WRITTEN TASK 1:
Answer these questions from the Ndarray text, one line each, marked (a), (b), (c):
(a) Which float sizes are listed under Mapping?
(b) What name does the printed output give to the JSON representation of the datetime64[Y] example?
(c) Which numpy dtype does the Conversion case concern?
WRITTEN TASK 2: Translate this sentence from the Ndarray text into Spanish: "For these Python classes, the conversion is reversible."
WRITTEN TASK 3: In the printed output of the Ndarray text, each JSON representation starts with a type name. List all of these names.

PAGE EXTRACT:
****
A numpy.ndarray is equivalent to a Ndarray with two cases:

- mapping: numpy dtype is associated with a NTVtype
- conversion: python type of data is associated with a NTVtype

In the other case, a NTVtype is required to define a Ndarray from a numpy.ndarray.

These functions are similar to those used for the JSON-NTV representation of Pandas data ([see pandas examples](https://nbviewer.org/github/loco-philippe/ntv-pandas/blob/main/example/example_ntv_pandas.ipynb)).

#### Mapping
This is the most frequent case and concerns those numpy dtype:

- datetime[x] (D, Y, M, s, ms, us, ns, ps, fs)
- timedelta[x] (D, Y, M, s, ms, us, ns, ps, fs)
- bool, bytes, str
- int, uint (8,16,32,64)
- float (16, 32, 64)

For these dtype, the conversion is reversible.

In [12]:
import numpy as np
from ntv_numpy import Ndarray

examples = [
    np.array([10, 10, 20, 10, 30, 50]).astype('int64').reshape((2, 3)),
    np.array(['test1', 'test2'], dtype='str'),
    np.array(['2022-01-01', '2023-01-01'], dtype='datetime64[D]'),
    np.array(['2022', '2023'], dtype='datetime64[Y]'),
    np.array([b'abc\x09', b'abc'], dtype='bytes'),
    np.array([True, False], dtype='bool')]

for example in examples:
    equal = np.array_equal(example, Ndarray(example).ndarray)
    jsn = Ndarray(example).to_json(header=False)
    print('reversibility : ', equal, ', JSON representation : ', jsn)

reversibility :  True , JSON representation :  ['int64', [2, 3], [10, 10, 20, 10, 30, 50]]
reversibility :  True , JSON representation :  ['string', ['test1', 'test2']]
reversibility :  True , JSON representation :  ['date', ['2022-01-01', '2023-01-01']]
reversibility :  True , JSON representation :  ['year', ['2022', '2023']]
reversibility :  True , JSON representation :  ['base16', [b'abc\t', b'abc']]
reversibility :  True , JSON representation :  ['boolean', [True, False]]


#### Conversion
This case concerns Numpy dtype 'object' with specific Python data :

- datetime.time
- decimal.Decimal, 
- shapely classes (Point, LineString, Polygon, geojson, geometry)
- list, dict, NoneType
- ndarray, xndarray, xdataset, field, tab, ntv

For these Python classes, the conversion is reversible.

In [13]:
from datetime import time
from decimal import Decimal
from shapely.geometry import Point
from json_ntv import NtvSingle, Ntv
import pandas as pd

examples = [
    np.array([time(10, 2, 3), time(20, 2, 3)]),
    np.array([Decimal('10.5'), Decimal('20.5')]),
    np.array([Point([1,2]), Point([3,4])]),
    np.array([None, None]),
    np.array([{'one':1}, {'two':2}]),
    np.fromiter([[1,2], [3,4]], dtype='object')]

for example in examples:
    reverse = Ndarray(example).ndarray
    equal = np.array_equal(example, reverse)
****
DATA EXCERPTS:

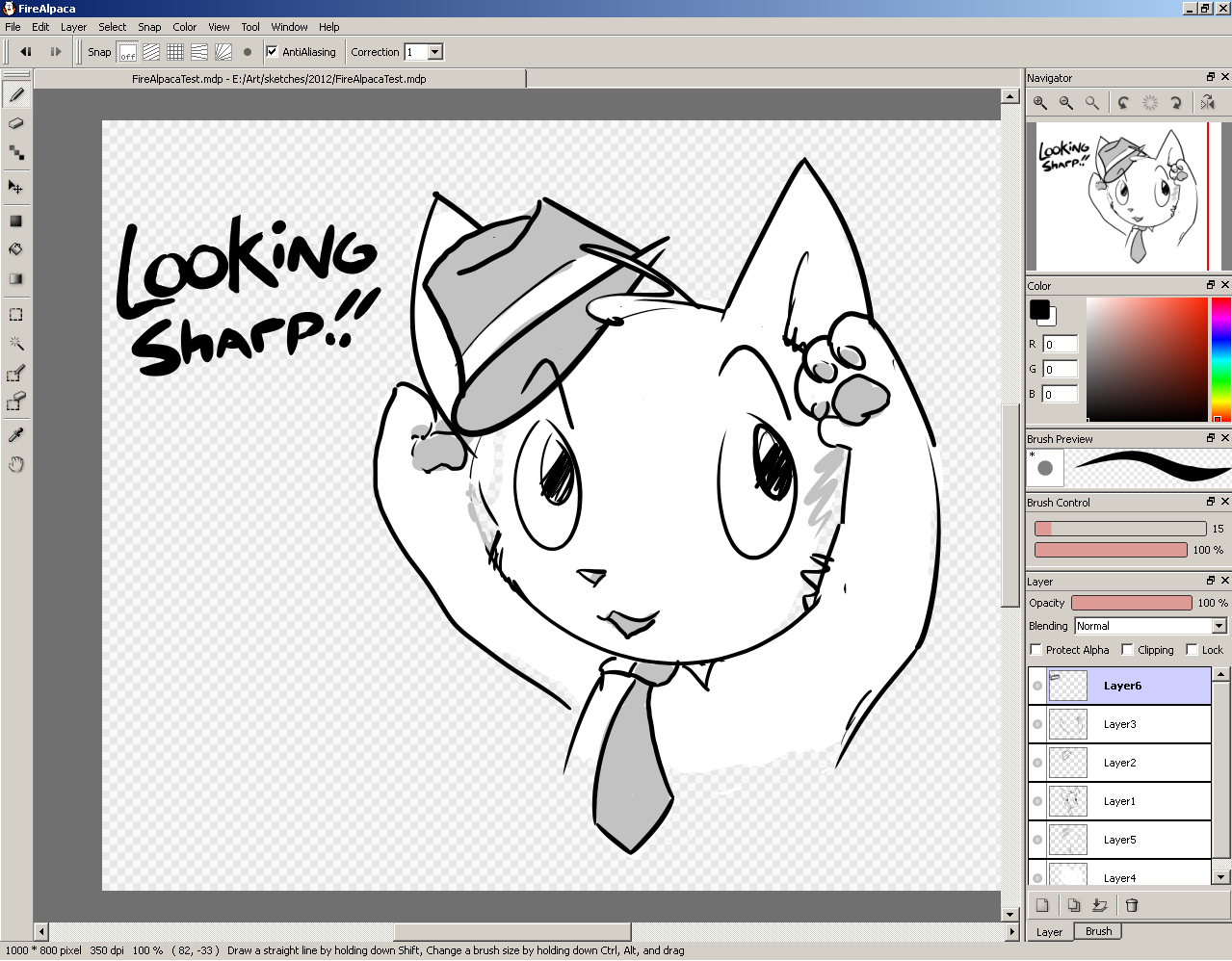Select Layer2 in the layer list
Image resolution: width=1232 pixels, height=961 pixels.
tap(1119, 763)
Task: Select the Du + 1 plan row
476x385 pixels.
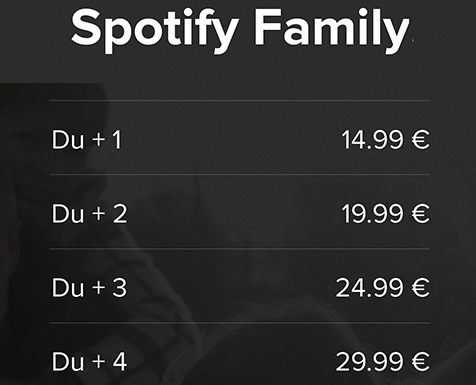Action: 240,137
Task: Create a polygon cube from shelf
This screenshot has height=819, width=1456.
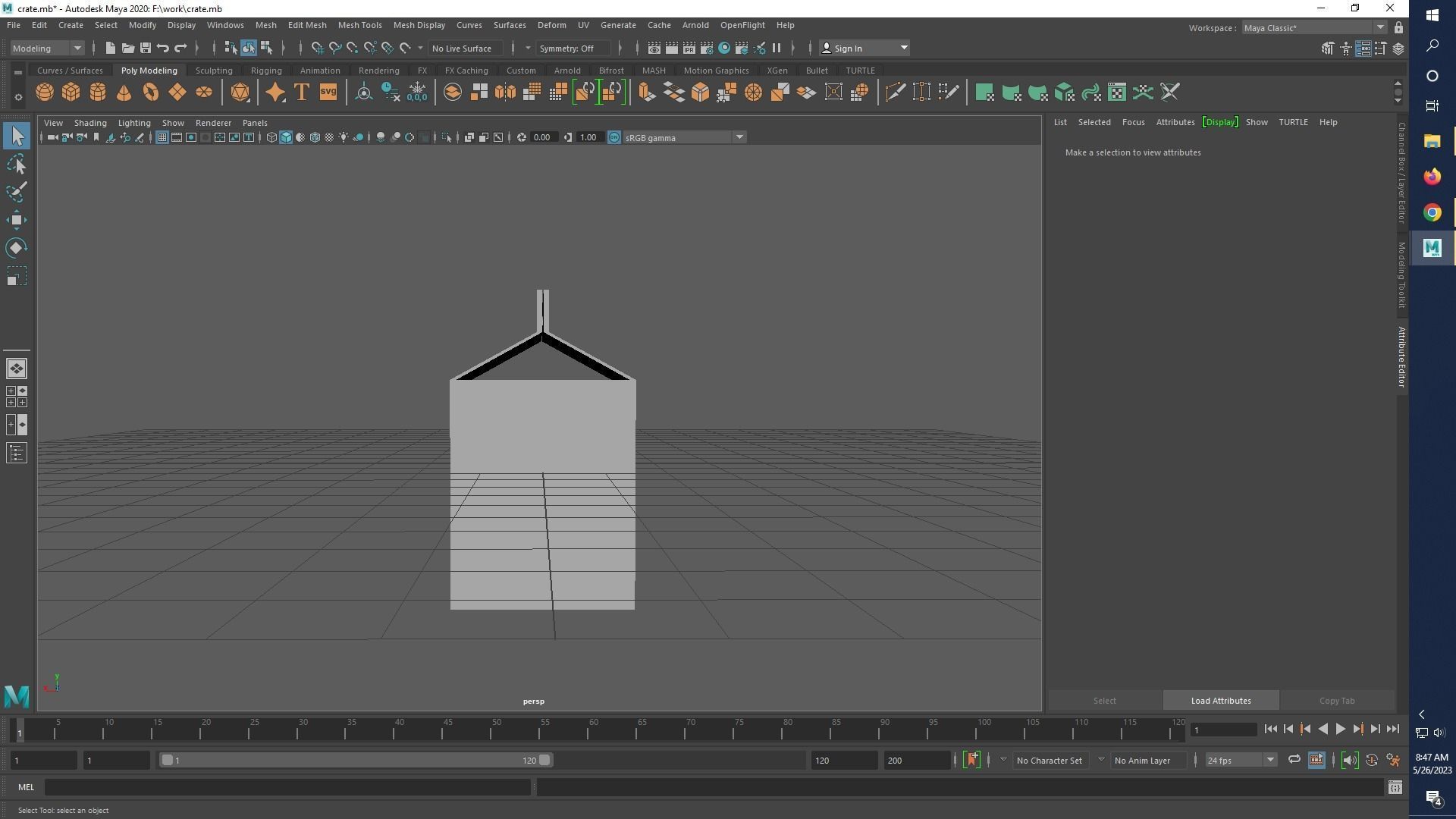Action: pyautogui.click(x=71, y=93)
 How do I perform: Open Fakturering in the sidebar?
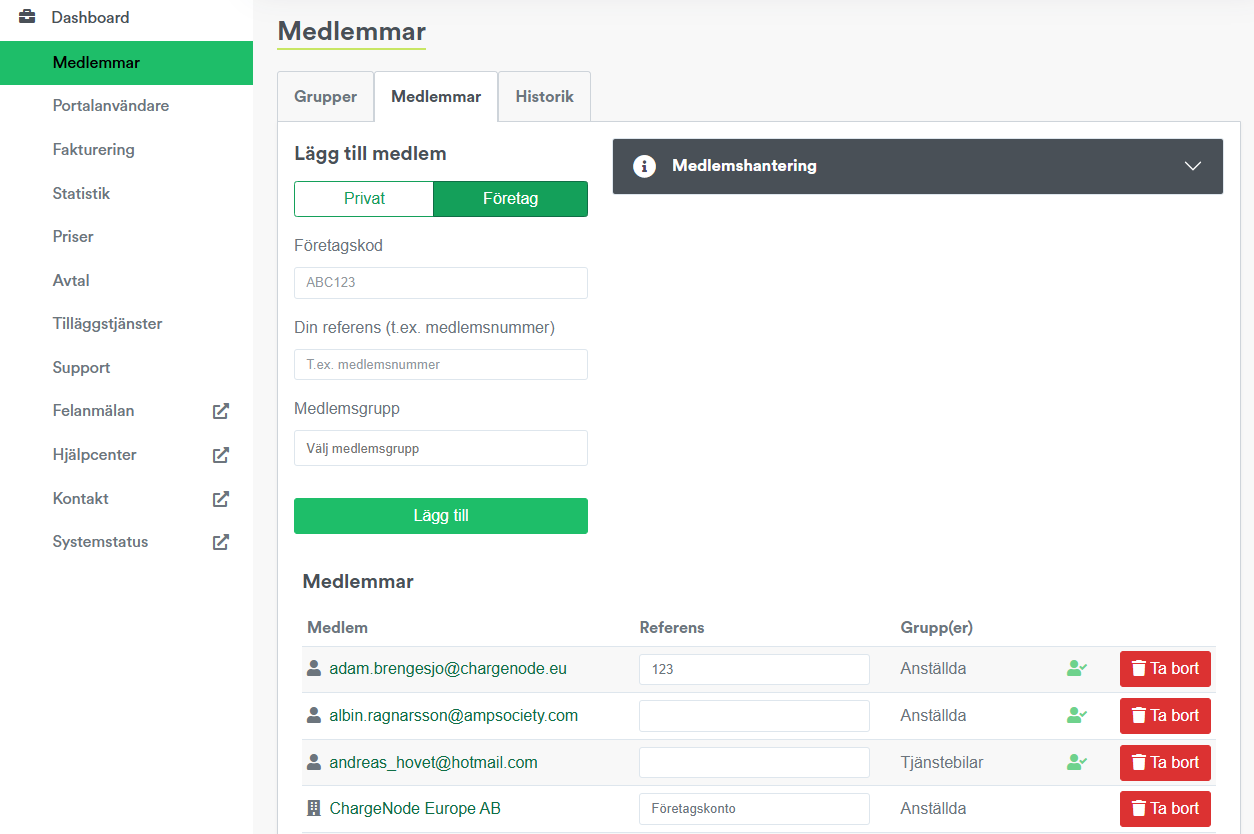(94, 150)
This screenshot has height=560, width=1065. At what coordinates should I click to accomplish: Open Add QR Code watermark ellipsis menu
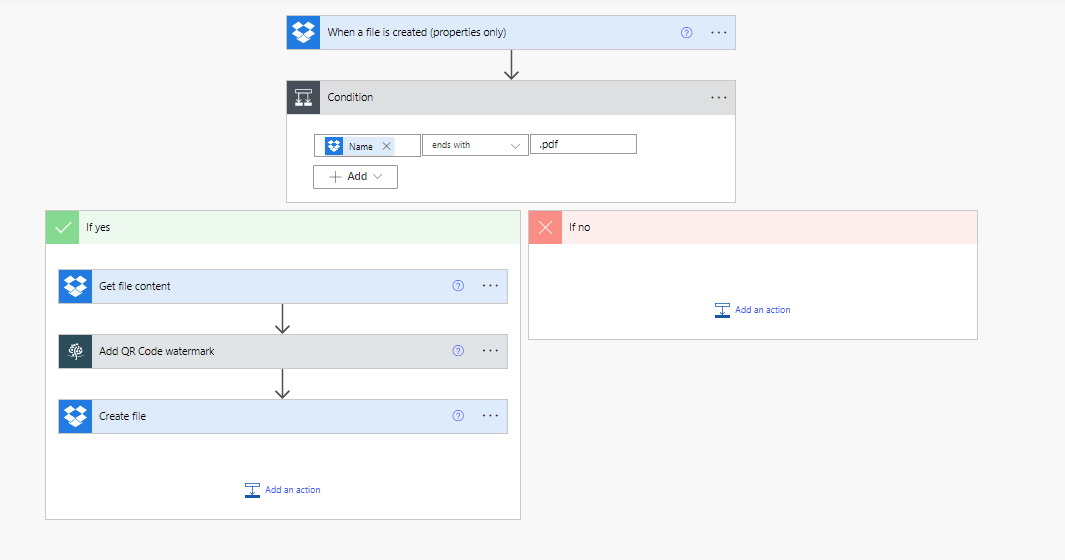pyautogui.click(x=490, y=351)
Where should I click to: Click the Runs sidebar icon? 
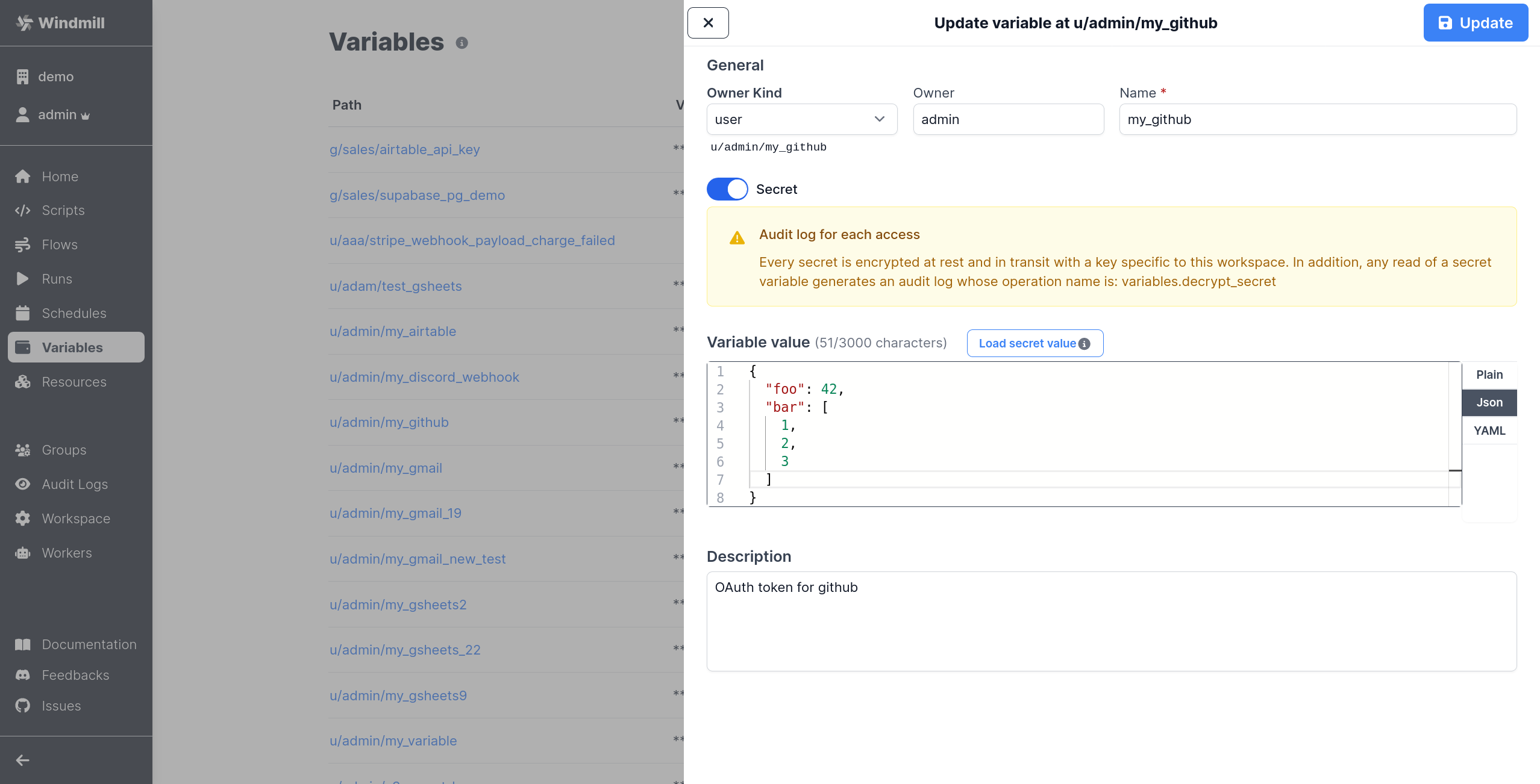(23, 279)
****
WRITTEN RESPONSE 1:
(a) 16, 32, 64
(b) 'year'
(c) 'object'

WRITTEN RESPONSE 2: Para estas clases de Python, la conversión es reversible.

WRITTEN RESPONSE 3:
int64
string
date
year
base16
boolean